TRY IT: Repeat each entry in full, exactly.

Saved data entries:
^^^^^^^^^^^^^^^^
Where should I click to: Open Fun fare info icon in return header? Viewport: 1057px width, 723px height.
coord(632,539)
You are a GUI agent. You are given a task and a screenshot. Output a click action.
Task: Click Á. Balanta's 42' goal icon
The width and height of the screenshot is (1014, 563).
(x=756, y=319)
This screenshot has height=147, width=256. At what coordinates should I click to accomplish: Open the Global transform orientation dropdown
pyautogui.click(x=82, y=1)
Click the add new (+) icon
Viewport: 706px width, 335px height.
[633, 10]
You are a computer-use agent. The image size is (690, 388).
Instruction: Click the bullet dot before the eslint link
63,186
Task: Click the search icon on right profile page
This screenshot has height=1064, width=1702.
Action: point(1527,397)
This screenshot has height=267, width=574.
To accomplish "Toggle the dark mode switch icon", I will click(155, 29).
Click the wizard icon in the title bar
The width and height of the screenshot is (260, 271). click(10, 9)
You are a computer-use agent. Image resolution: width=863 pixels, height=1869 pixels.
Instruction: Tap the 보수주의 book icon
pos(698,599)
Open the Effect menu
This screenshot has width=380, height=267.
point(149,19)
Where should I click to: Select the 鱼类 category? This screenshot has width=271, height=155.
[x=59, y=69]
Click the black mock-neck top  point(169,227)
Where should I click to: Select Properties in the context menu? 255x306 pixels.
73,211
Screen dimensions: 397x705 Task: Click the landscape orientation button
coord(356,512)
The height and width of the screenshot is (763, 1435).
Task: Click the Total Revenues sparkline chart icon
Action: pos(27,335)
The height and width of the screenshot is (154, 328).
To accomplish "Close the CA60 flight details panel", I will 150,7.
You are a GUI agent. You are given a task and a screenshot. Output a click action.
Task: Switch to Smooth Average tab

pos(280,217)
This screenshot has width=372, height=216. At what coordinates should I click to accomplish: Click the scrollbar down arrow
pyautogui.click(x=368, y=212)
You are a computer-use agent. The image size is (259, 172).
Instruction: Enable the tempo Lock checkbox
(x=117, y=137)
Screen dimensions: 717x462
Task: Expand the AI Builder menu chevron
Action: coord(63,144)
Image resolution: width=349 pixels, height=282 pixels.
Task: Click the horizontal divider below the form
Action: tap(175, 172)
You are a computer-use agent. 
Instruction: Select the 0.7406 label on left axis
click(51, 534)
^^^^^^^^^^^^^^^^
RESPONSE:
Where should I click to: Open Fun fare info icon in return header? Viewport: 1057px width, 723px height.
coord(632,539)
You are a GUI agent. You are given a task and a screenshot. Output a click action.
Task: Click Á. Balanta's 42' goal icon
The width and height of the screenshot is (1014, 563).
(x=756, y=319)
This screenshot has height=147, width=256. At what coordinates should I click to accomplish: Open the Global transform orientation dropdown
pyautogui.click(x=82, y=1)
Click the add new (+) icon
Viewport: 706px width, 335px height.
[633, 10]
You are a computer-use agent. The image size is (690, 388).
Instruction: Click the bullet dot before the eslint link
63,186
Task: Click the search icon on right profile page
This screenshot has height=1064, width=1702.
Action: point(1527,397)
This screenshot has height=267, width=574.
To accomplish "Toggle the dark mode switch icon", I will click(155, 29).
Click the wizard icon in the title bar
The width and height of the screenshot is (260, 271). click(10, 9)
You are a computer-use agent. Image resolution: width=863 pixels, height=1869 pixels.
Instruction: Tap the 보수주의 book icon
pos(698,599)
Open the Effect menu
This screenshot has width=380, height=267.
point(149,19)
Where should I click to: Select the 鱼类 category? This screenshot has width=271, height=155.
[x=59, y=69]
Click the black mock-neck top  point(169,227)
Where should I click to: Select Properties in the context menu? 255x306 pixels.
73,211
Screen dimensions: 397x705 Task: Click the landscape orientation button
coord(356,512)
The height and width of the screenshot is (763, 1435).
Task: Click the Total Revenues sparkline chart icon
Action: pos(27,335)
The height and width of the screenshot is (154, 328).
To accomplish "Close the CA60 flight details panel", I will 150,7.
You are a GUI agent. You are given a task and a screenshot. Output a click action.
Task: Switch to Smooth Average tab

pos(280,217)
This screenshot has width=372, height=216. At what coordinates should I click to accomplish: Click the scrollbar down arrow
pyautogui.click(x=368, y=212)
You are a computer-use agent. The image size is (259, 172).
Instruction: Enable the tempo Lock checkbox
(x=117, y=137)
Screen dimensions: 717x462
Task: Expand the AI Builder menu chevron
Action: coord(63,144)
Image resolution: width=349 pixels, height=282 pixels.
Task: Click the horizontal divider below the form
Action: tap(175, 172)
You are a computer-use agent. 
Instruction: Select the 0.7406 label on left axis
click(51, 534)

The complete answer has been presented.